Exercise input:
"""

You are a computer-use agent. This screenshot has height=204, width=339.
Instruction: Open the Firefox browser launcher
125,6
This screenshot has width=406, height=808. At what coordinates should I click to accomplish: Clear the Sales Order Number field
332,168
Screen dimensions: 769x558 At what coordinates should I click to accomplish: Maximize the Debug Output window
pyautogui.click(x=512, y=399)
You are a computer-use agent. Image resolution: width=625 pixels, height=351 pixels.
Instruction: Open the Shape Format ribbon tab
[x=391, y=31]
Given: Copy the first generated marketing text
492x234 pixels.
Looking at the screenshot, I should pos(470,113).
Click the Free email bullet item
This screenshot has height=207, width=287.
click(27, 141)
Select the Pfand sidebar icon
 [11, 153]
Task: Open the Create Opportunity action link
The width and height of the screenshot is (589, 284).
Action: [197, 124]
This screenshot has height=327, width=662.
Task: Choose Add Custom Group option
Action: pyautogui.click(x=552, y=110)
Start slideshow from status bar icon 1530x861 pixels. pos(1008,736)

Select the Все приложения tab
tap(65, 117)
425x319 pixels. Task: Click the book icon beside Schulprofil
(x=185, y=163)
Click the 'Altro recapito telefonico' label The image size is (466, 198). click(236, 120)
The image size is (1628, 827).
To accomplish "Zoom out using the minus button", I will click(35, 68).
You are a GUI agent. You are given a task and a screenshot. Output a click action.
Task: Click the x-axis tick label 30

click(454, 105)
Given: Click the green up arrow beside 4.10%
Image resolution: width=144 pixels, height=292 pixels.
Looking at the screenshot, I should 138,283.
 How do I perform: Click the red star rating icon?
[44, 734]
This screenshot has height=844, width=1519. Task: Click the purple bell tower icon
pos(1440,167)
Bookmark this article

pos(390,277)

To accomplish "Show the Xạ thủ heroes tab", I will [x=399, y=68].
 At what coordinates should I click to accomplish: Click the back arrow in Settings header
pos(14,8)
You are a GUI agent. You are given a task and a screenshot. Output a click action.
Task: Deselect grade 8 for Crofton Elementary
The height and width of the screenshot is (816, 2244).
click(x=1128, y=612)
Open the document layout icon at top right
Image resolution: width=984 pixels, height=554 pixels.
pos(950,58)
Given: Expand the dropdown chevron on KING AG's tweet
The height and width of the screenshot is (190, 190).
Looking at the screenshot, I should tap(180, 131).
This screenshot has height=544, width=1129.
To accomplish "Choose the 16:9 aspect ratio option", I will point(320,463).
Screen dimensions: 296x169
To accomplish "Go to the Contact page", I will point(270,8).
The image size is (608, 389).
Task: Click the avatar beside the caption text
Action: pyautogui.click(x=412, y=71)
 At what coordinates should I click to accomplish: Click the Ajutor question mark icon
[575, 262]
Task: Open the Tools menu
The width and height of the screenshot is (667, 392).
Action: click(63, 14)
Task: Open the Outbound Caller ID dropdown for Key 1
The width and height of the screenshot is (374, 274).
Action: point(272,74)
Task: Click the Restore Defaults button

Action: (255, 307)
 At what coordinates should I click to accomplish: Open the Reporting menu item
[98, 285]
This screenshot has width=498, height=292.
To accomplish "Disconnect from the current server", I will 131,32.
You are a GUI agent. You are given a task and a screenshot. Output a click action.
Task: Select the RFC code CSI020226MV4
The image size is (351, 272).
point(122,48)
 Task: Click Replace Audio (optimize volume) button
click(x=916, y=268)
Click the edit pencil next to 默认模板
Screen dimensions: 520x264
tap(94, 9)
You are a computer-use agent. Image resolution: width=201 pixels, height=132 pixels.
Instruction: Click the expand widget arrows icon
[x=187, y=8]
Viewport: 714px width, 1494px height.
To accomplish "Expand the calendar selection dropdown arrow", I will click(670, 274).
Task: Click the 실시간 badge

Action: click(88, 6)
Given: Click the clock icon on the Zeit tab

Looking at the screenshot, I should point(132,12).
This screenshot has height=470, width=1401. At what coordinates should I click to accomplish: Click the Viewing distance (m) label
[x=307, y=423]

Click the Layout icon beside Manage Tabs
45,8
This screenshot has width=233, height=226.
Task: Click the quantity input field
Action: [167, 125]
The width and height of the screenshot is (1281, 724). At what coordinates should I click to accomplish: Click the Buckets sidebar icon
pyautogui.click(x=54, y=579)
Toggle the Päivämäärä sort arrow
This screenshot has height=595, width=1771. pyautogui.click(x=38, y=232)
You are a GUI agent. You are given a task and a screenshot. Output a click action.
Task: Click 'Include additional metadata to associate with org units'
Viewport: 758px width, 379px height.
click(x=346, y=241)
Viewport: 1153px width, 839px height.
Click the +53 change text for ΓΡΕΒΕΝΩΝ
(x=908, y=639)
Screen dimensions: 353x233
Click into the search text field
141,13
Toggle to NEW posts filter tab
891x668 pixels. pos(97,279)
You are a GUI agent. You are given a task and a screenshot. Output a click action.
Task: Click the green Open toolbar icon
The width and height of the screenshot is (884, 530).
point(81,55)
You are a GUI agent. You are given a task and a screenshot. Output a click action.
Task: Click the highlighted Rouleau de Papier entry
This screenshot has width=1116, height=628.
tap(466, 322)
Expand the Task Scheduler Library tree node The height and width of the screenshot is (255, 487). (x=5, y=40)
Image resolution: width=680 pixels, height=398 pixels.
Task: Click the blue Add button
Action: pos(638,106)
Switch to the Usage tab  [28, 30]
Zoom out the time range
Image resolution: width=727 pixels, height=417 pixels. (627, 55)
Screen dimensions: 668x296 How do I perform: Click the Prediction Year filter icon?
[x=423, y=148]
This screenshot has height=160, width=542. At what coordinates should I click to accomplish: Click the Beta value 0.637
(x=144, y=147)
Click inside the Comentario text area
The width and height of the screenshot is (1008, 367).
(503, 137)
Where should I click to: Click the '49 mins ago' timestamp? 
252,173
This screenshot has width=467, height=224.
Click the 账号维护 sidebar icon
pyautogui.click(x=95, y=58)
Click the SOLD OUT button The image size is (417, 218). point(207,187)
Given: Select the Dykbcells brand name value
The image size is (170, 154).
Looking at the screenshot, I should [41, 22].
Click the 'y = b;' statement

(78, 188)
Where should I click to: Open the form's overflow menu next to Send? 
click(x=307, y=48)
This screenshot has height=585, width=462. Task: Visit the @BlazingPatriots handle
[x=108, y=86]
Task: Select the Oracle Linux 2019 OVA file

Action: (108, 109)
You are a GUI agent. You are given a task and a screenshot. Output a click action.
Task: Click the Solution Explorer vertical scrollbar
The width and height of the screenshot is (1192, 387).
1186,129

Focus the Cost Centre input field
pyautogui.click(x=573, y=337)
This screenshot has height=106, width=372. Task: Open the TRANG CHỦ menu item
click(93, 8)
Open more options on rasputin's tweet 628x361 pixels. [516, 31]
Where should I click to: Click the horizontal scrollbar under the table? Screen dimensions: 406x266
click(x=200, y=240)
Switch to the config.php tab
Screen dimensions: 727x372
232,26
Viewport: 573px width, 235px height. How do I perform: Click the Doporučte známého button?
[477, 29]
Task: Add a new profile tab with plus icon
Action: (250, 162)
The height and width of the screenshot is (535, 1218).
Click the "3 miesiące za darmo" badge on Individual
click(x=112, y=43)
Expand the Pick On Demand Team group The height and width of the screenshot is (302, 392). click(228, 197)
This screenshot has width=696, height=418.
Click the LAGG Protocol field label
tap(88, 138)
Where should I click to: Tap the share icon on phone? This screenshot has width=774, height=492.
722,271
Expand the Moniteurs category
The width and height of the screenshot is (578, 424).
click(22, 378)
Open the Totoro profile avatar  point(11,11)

"""

Exercise instructions: Give every entry back exactly as it was written above.

Exercise result:
You are a computer-use agent. This screenshot has height=204, width=339.
Instruction: Open the Firefox browser launcher
125,6
This screenshot has width=406, height=808. At what coordinates should I click to accomplish: Clear the Sales Order Number field
332,168
Screen dimensions: 769x558 At what coordinates should I click to accomplish: Maximize the Debug Output window
pyautogui.click(x=512, y=399)
You are a computer-use agent. Image resolution: width=625 pixels, height=351 pixels.
Instruction: Open the Shape Format ribbon tab
[x=391, y=31]
Given: Copy the first generated marketing text
492x234 pixels.
Looking at the screenshot, I should pos(470,113).
Click the Free email bullet item
This screenshot has height=207, width=287.
click(27, 141)
Select the Pfand sidebar icon
 [11, 153]
Task: Open the Create Opportunity action link
The width and height of the screenshot is (589, 284).
Action: [197, 124]
This screenshot has height=327, width=662.
Task: Choose Add Custom Group option
Action: pyautogui.click(x=552, y=110)
Start slideshow from status bar icon 1530x861 pixels. pos(1008,736)

Select the Все приложения tab
tap(65, 117)
425x319 pixels. Task: Click the book icon beside Schulprofil
(x=185, y=163)
Click the 'Altro recapito telefonico' label The image size is (466, 198). click(236, 120)
The image size is (1628, 827).
To accomplish "Zoom out using the minus button", I will click(35, 68).
You are a GUI agent. You are given a task and a screenshot. Output a click action.
Task: Click the x-axis tick label 30

click(454, 105)
Given: Click the green up arrow beside 4.10%
Image resolution: width=144 pixels, height=292 pixels.
Looking at the screenshot, I should 138,283.
 How do I perform: Click the red star rating icon?
[44, 734]
This screenshot has height=844, width=1519. Task: Click the purple bell tower icon
pos(1440,167)
Bookmark this article

pos(390,277)

To accomplish "Show the Xạ thủ heroes tab", I will [x=399, y=68].
 At what coordinates should I click to accomplish: Click the back arrow in Settings header
pos(14,8)
You are a GUI agent. You are given a task and a screenshot. Output a click action.
Task: Deselect grade 8 for Crofton Elementary
The height and width of the screenshot is (816, 2244).
click(x=1128, y=612)
Open the document layout icon at top right
Image resolution: width=984 pixels, height=554 pixels.
pos(950,58)
Given: Expand the dropdown chevron on KING AG's tweet
The height and width of the screenshot is (190, 190).
Looking at the screenshot, I should tap(180, 131).
This screenshot has height=544, width=1129.
To accomplish "Choose the 16:9 aspect ratio option", I will point(320,463).
Screen dimensions: 296x169
To accomplish "Go to the Contact page", I will point(270,8).
The image size is (608, 389).
Task: Click the avatar beside the caption text
Action: pyautogui.click(x=412, y=71)
 At what coordinates should I click to accomplish: Click the Ajutor question mark icon
[575, 262]
Task: Open the Tools menu
The width and height of the screenshot is (667, 392).
Action: click(63, 14)
Task: Open the Outbound Caller ID dropdown for Key 1
The width and height of the screenshot is (374, 274).
Action: point(272,74)
Task: Click the Restore Defaults button

Action: (255, 307)
 At what coordinates should I click to accomplish: Open the Reporting menu item
[98, 285]
This screenshot has width=498, height=292.
To accomplish "Disconnect from the current server", I will 131,32.
You are a GUI agent. You are given a task and a screenshot. Output a click action.
Task: Select the RFC code CSI020226MV4
The image size is (351, 272).
point(122,48)
 Task: Click Replace Audio (optimize volume) button
click(x=916, y=268)
Click the edit pencil next to 默认模板
Screen dimensions: 520x264
tap(94, 9)
You are a computer-use agent. Image resolution: width=201 pixels, height=132 pixels.
Instruction: Click the expand widget arrows icon
[x=187, y=8]
Viewport: 714px width, 1494px height.
To accomplish "Expand the calendar selection dropdown arrow", I will click(670, 274).
Task: Click the 실시간 badge

Action: click(88, 6)
Given: Click the clock icon on the Zeit tab

Looking at the screenshot, I should point(132,12).
This screenshot has height=470, width=1401. At what coordinates should I click to accomplish: Click the Viewing distance (m) label
[x=307, y=423]

Click the Layout icon beside Manage Tabs
45,8
This screenshot has width=233, height=226.
Task: Click the quantity input field
Action: [167, 125]
The width and height of the screenshot is (1281, 724). At what coordinates should I click to accomplish: Click the Buckets sidebar icon
pyautogui.click(x=54, y=579)
Toggle the Päivämäärä sort arrow
This screenshot has height=595, width=1771. pyautogui.click(x=38, y=232)
You are a GUI agent. You are given a task and a screenshot. Output a click action.
Task: Click 'Include additional metadata to associate with org units'
Viewport: 758px width, 379px height.
click(x=346, y=241)
Viewport: 1153px width, 839px height.
Click the +53 change text for ΓΡΕΒΕΝΩΝ
(x=908, y=639)
Screen dimensions: 353x233
Click into the search text field
141,13
Toggle to NEW posts filter tab
891x668 pixels. pos(97,279)
You are a GUI agent. You are given a task and a screenshot. Output a click action.
Task: Click the green Open toolbar icon
The width and height of the screenshot is (884, 530).
point(81,55)
You are a GUI agent. You are given a task and a screenshot. Output a click action.
Task: Click the highlighted Rouleau de Papier entry
This screenshot has width=1116, height=628.
tap(466, 322)
Expand the Task Scheduler Library tree node The height and width of the screenshot is (255, 487). (x=5, y=40)
Image resolution: width=680 pixels, height=398 pixels.
Task: Click the blue Add button
Action: pos(638,106)
Switch to the Usage tab  [28, 30]
Zoom out the time range
Image resolution: width=727 pixels, height=417 pixels. (627, 55)
Screen dimensions: 668x296 How do I perform: Click the Prediction Year filter icon?
[x=423, y=148]
This screenshot has height=160, width=542. At what coordinates should I click to accomplish: Click the Beta value 0.637
(x=144, y=147)
Click inside the Comentario text area
The width and height of the screenshot is (1008, 367).
(503, 137)
Where should I click to: Click the '49 mins ago' timestamp? 
252,173
This screenshot has width=467, height=224.
Click the 账号维护 sidebar icon
pyautogui.click(x=95, y=58)
Click the SOLD OUT button The image size is (417, 218). point(207,187)
Given: Select the Dykbcells brand name value
The image size is (170, 154).
Looking at the screenshot, I should [41, 22].
Click the 'y = b;' statement

(78, 188)
Where should I click to: Open the form's overflow menu next to Send? 
click(x=307, y=48)
This screenshot has height=585, width=462. Task: Visit the @BlazingPatriots handle
[x=108, y=86]
Task: Select the Oracle Linux 2019 OVA file

Action: (108, 109)
You are a GUI agent. You are given a task and a screenshot. Output a click action.
Task: Click the Solution Explorer vertical scrollbar
The width and height of the screenshot is (1192, 387).
1186,129

Focus the Cost Centre input field
pyautogui.click(x=573, y=337)
This screenshot has height=106, width=372. Task: Open the TRANG CHỦ menu item
click(93, 8)
Open more options on rasputin's tweet 628x361 pixels. [516, 31]
Where should I click to: Click the horizontal scrollbar under the table? Screen dimensions: 406x266
click(x=200, y=240)
Switch to the config.php tab
Screen dimensions: 727x372
232,26
Viewport: 573px width, 235px height. How do I perform: Click the Doporučte známého button?
[477, 29]
Task: Add a new profile tab with plus icon
Action: (250, 162)
The height and width of the screenshot is (535, 1218).
Click the "3 miesiące za darmo" badge on Individual
click(x=112, y=43)
Expand the Pick On Demand Team group The height and width of the screenshot is (302, 392). click(228, 197)
This screenshot has width=696, height=418.
Click the LAGG Protocol field label
tap(88, 138)
Where should I click to: Tap the share icon on phone? This screenshot has width=774, height=492.
722,271
Expand the Moniteurs category
The width and height of the screenshot is (578, 424).
click(22, 378)
Open the Totoro profile avatar  point(11,11)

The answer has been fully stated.